:: Exercise directions ::
From the line containing "Given: Run the" down to the last line of the entries, print each line exactly and leave the pictures out.

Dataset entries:
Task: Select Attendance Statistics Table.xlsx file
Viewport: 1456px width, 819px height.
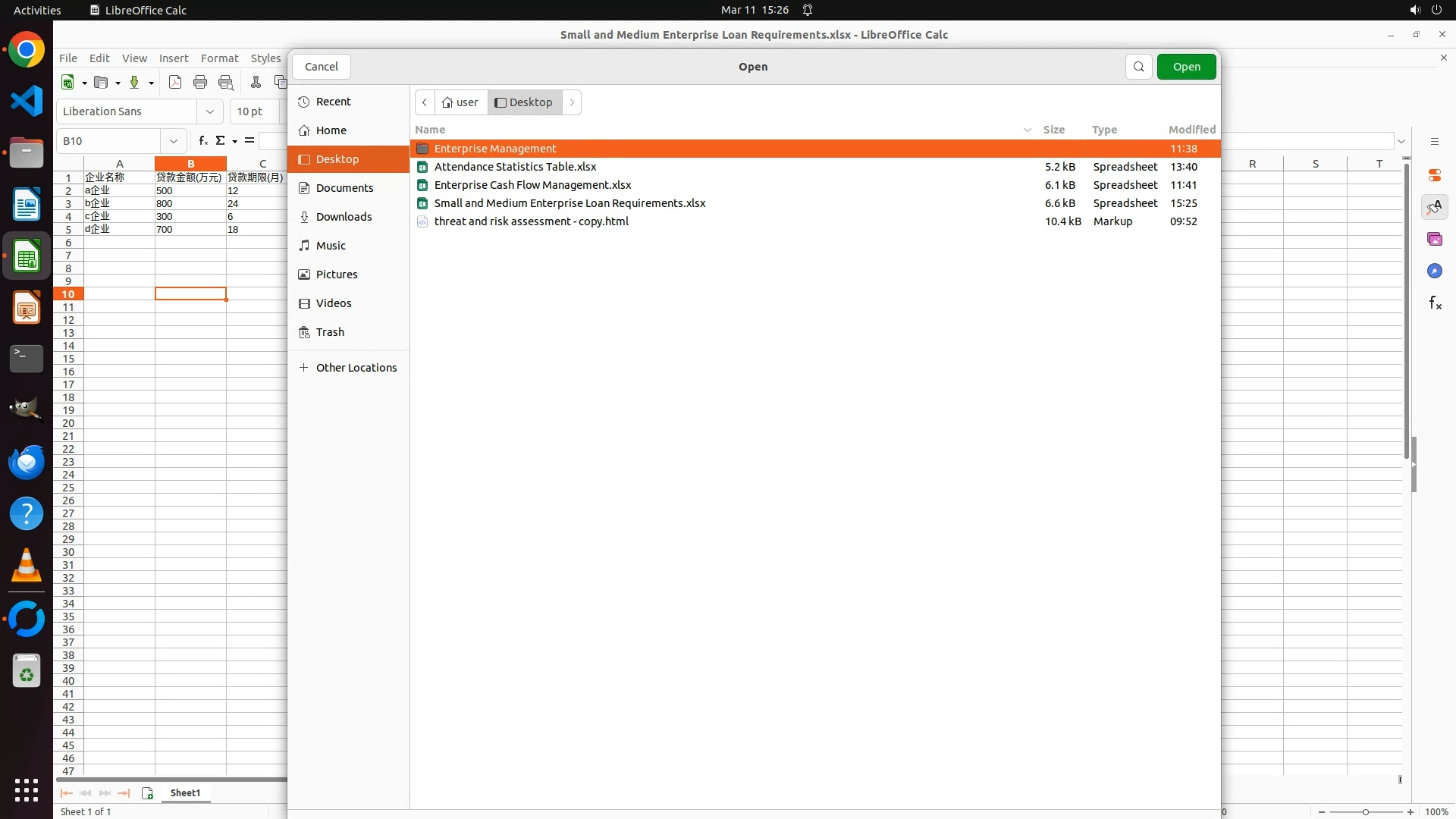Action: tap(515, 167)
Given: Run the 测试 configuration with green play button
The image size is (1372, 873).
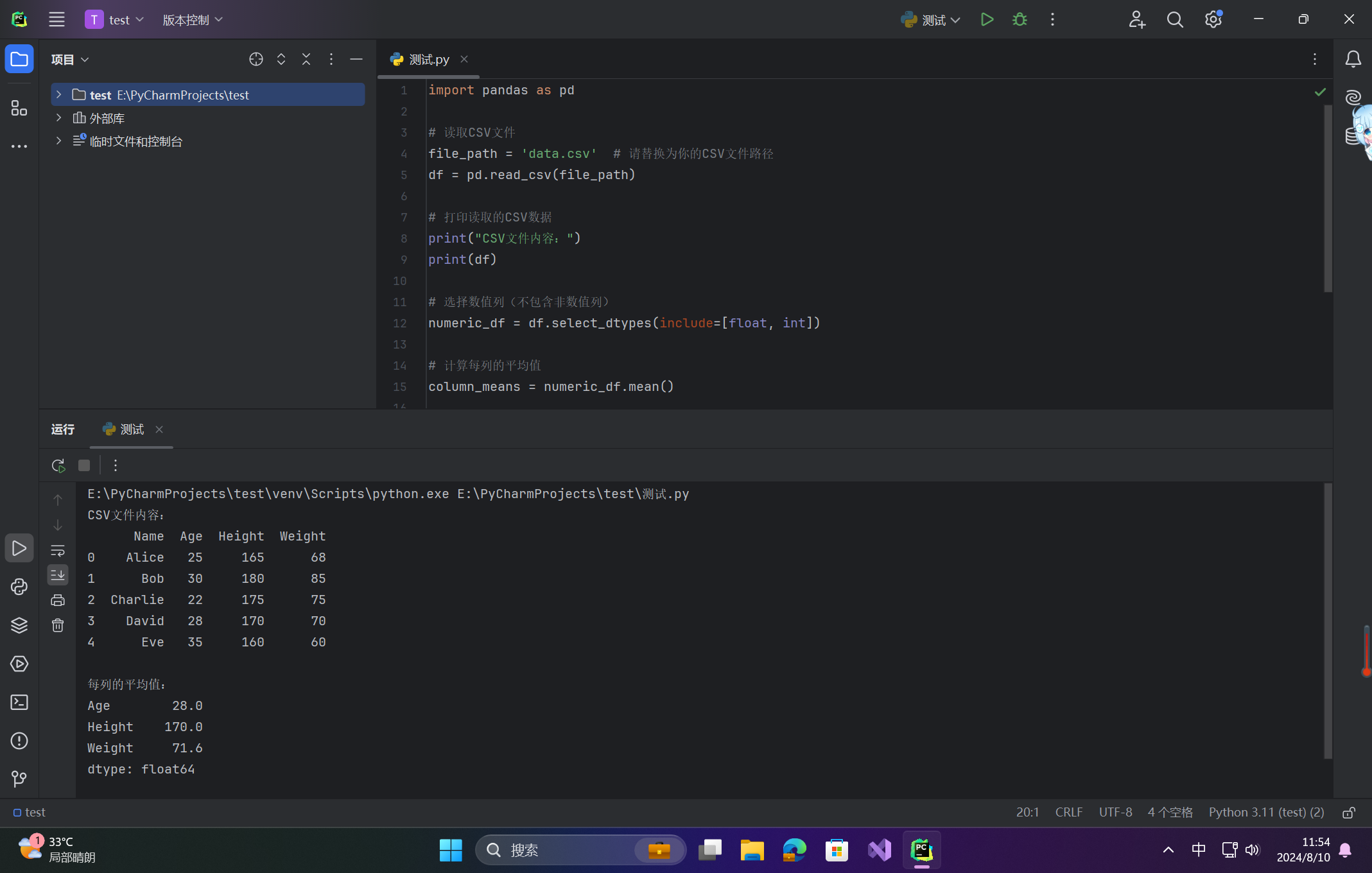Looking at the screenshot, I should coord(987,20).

:: Answer to this task ::
Given: Run the 测试 configuration with green play button
The image size is (1372, 873).
Looking at the screenshot, I should coord(987,20).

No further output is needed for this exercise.